“Fine.”
“Tell me about your daughter.”
As I watched him contemplate, the Remnants roamed the empty halls. I could not see through them, only hear as theywhispered their reports. There was nothing. Only a single robed figure somewhere close to the entrance, standing completely still. So still, he might’ve been a statue had his burning eyes not whipped toward my power.
“Today is not the day for misery,” Alastor said, yanking me back into the room. “Sylvie was her mother’s prodigy and my misery. That is all there is to be shared.”
I felt an unbearable weight of sadness with his words. As he walked toward the door, I realized it was Sylvie’s sadness I was feeling. She might’ve been cruel, and clearly a little mad, but she still loved her father.
“You get him to take you to the Forgotten. Get him to bring my Ever back to me, and I will grant you your freedom, Huntress.”
My Remnants crept back into the room as the man with vibrant green eyes turned back to me, a half-hidden smile on his face. “I should have never tried to bargain with the Keeper when the one in true control was already mine.”
I lifted a shoulder, letting my head tilt a little too far. “What’s one more betrayal between lovers?”
The look in Alastor’s eyes told me I was finally becoming everything he’d planned.

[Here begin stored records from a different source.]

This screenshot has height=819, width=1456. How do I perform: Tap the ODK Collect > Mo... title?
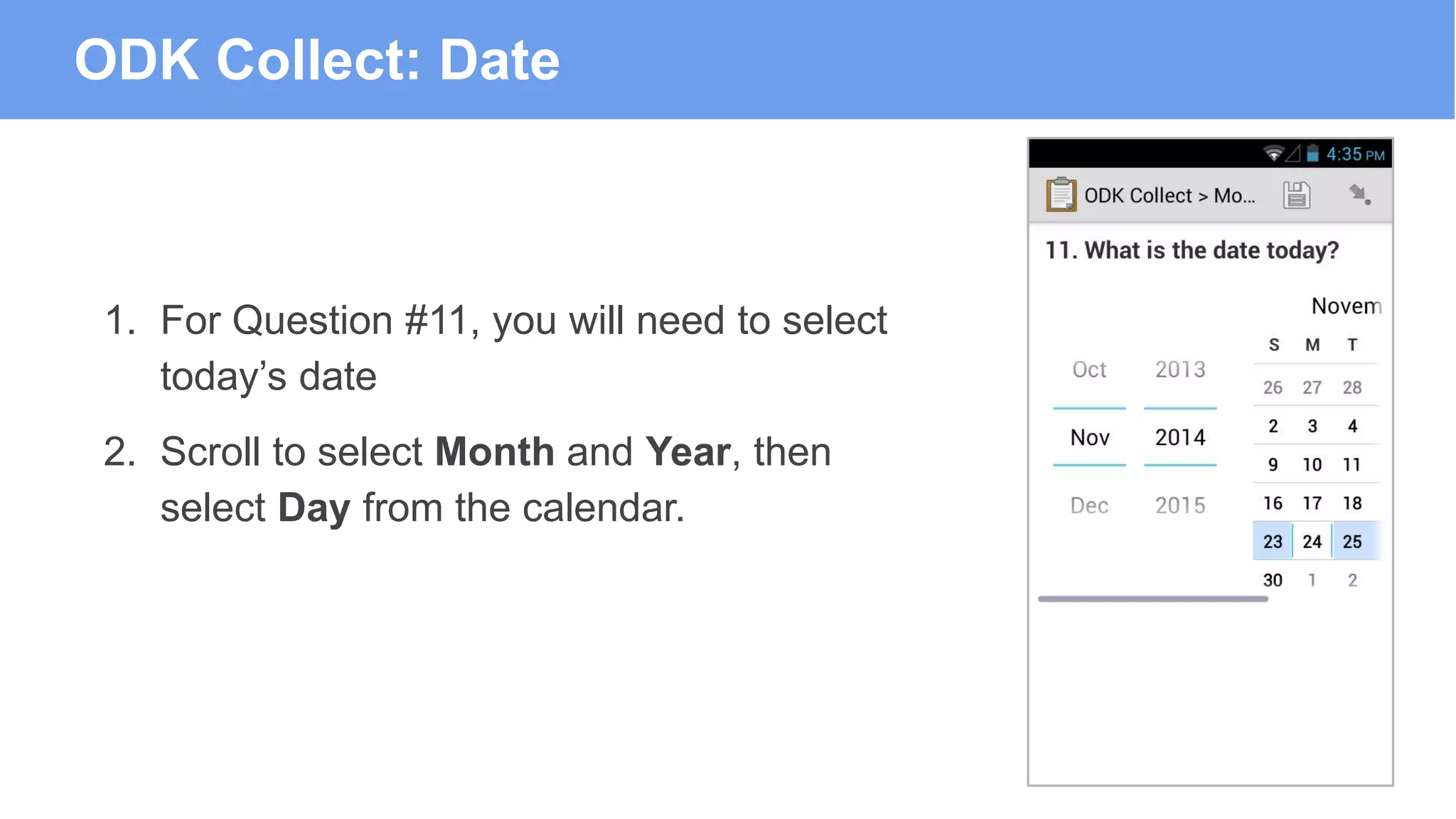pos(1169,196)
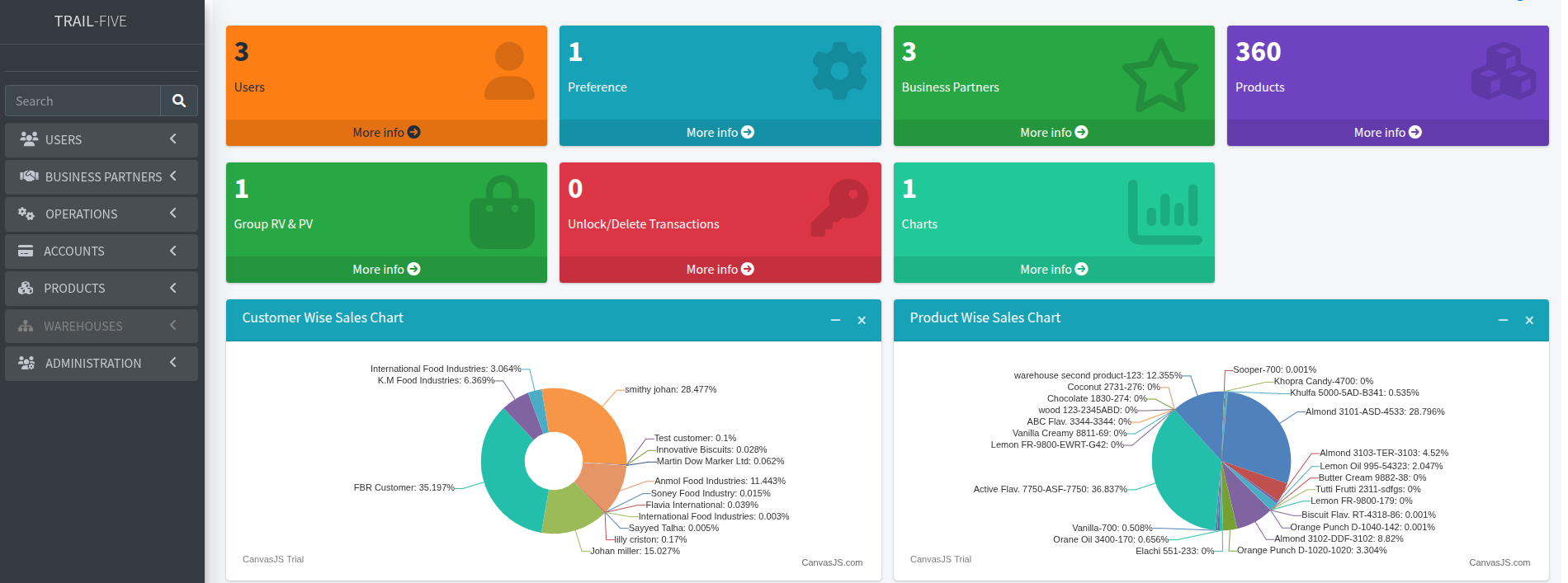The height and width of the screenshot is (583, 1568).
Task: Open the ADMINISTRATION sidebar menu item
Action: (102, 363)
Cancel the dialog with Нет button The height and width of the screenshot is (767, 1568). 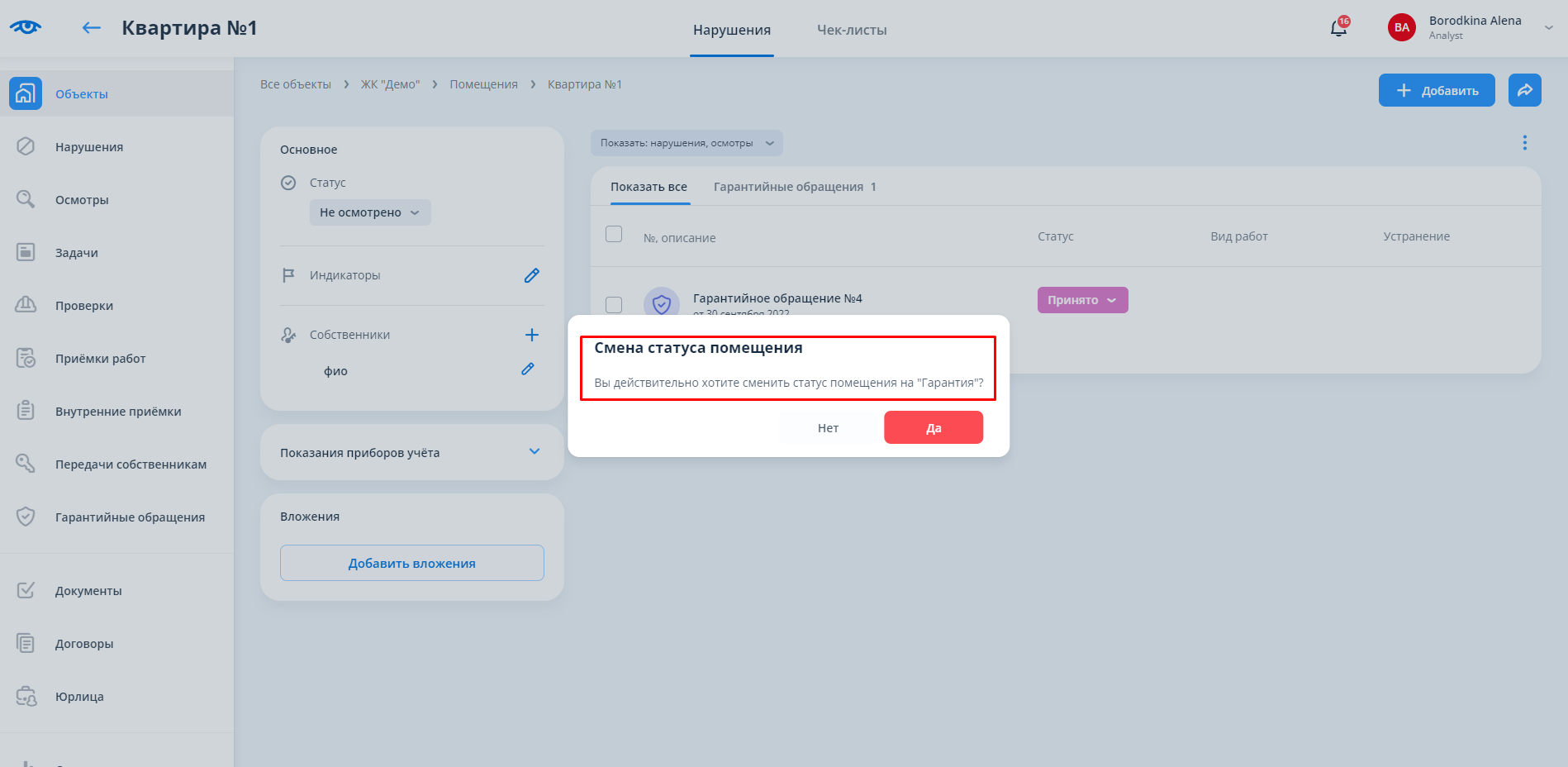828,428
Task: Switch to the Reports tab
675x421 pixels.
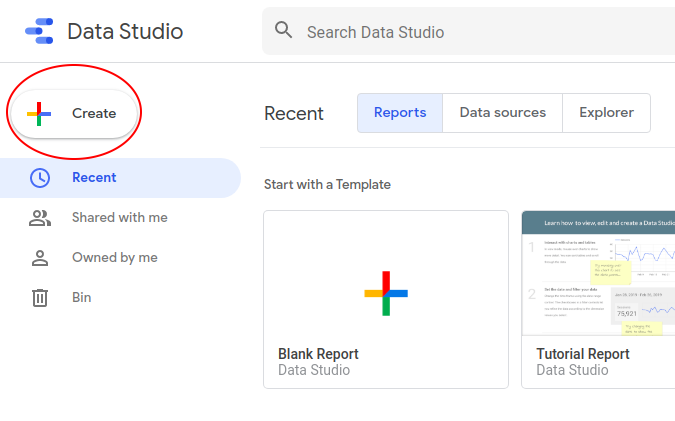Action: 400,113
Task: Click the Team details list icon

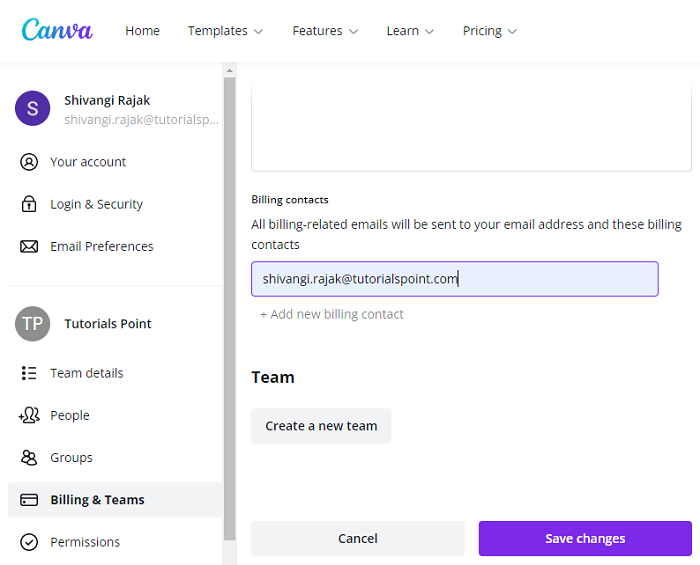Action: coord(29,373)
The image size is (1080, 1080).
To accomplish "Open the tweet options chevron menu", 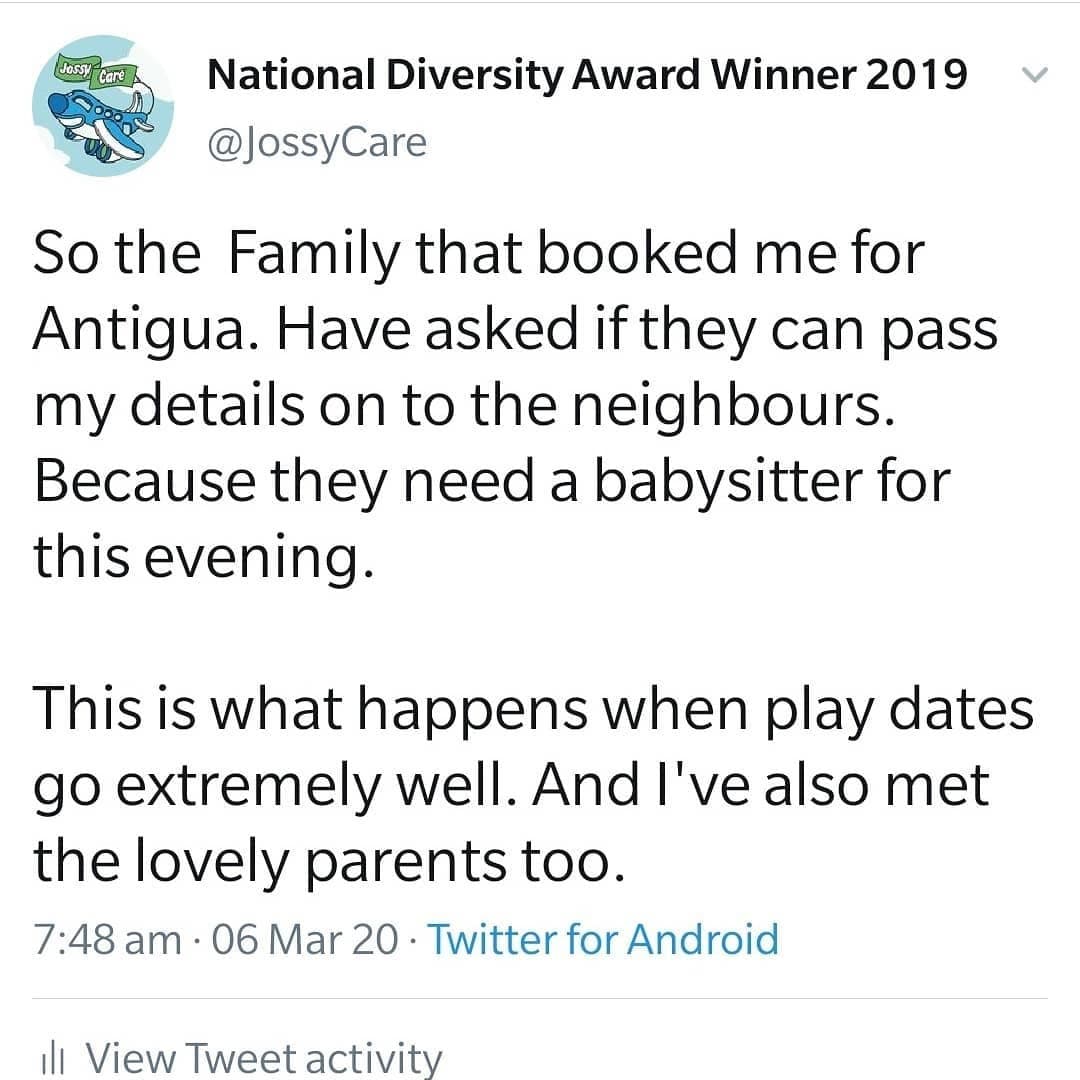I will click(x=1034, y=74).
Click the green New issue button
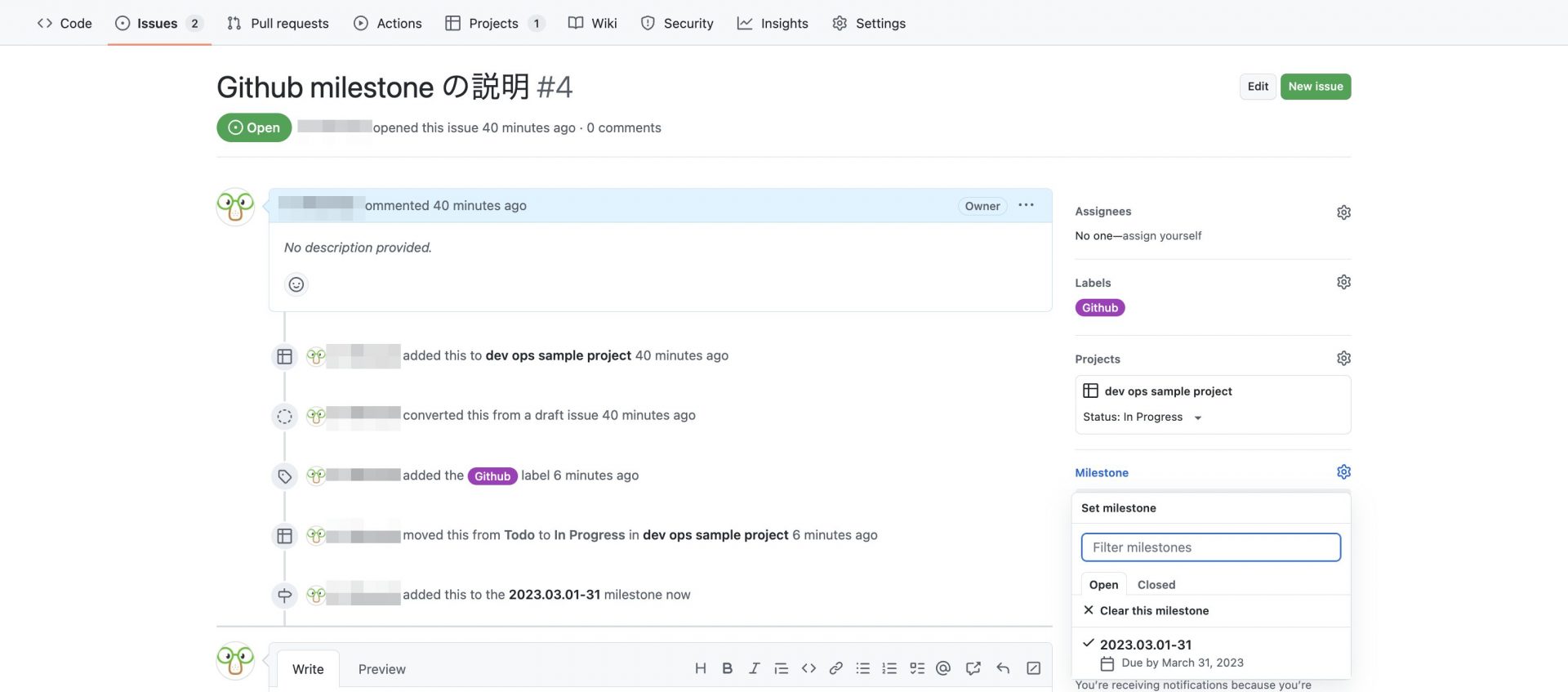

And I would let him believe that lie until the very end if I needed to.
27
Thorne
Though the little thing sat in the corner of the room with her nose stuck in a book, though I could see Paesha in the way she turned the pages, the way she didn’t blink when she was stuck in the depths of the story, I knew she was still here in this room, listening, learning. The woman that’d raised her would’ve done nothing less. Even at the age of nine, I was sure.
Paesha hadn’t responded when I’d told her of the rainy day. Nor had she answered whether she was eating. Or sleeping. She hadn’t opened the book after her final note. But at least she’d sent the first.
I was so distracted by thoughts of Paesha and watching Quill, by the mannerisms that belonged to a woman that I didn’t deserve, for a moment, I forgot why I was here in the Syndicate house, that seemed to have no Syndicate at all, but rather a mix of made-up family.
The older woman, Elowen, handed me a hot cup of tea, keeping her eyes cast to the floor. Out of respect and absolutely nothing else, I took a sip, letting the juice of bitter grass sour on my tongue while forcing a smile. “Delicious. Thank you so much.”
She looked at me then, peering through the curtain of dark hair with the eyes of an old soul. Sometimes mortals shocked me in that way. When the past lives they didn’t remember peered through. Not in the way of Paesha’s madness, but something different. As if their soul held every memory of every life, though I knew it didn’t.
“You’re welcome here for now. But when Paesha comes home, and she will because she always does, if she says you go, then you go. I’ll stand at the door and you will not come across that threshold until I’m staring at Death’s handsome face. Are we understanding each other?”
Sometimes the easiest way to maintain power was to let others think they had it. “We understand each other.”
“Good.” She pulled a small book from her pocket and handed it to me. The hard cover was so worn, there was no longer a title, and the pages so limp, I worried they may fall from the spine. “This is her favorite. Read it. Learn something.”
Suddenly the book had a heartbeat. A lifeline. It was precious to her, which made it precious to me. “What’s it about?” I asked, scanning the ink along the title page.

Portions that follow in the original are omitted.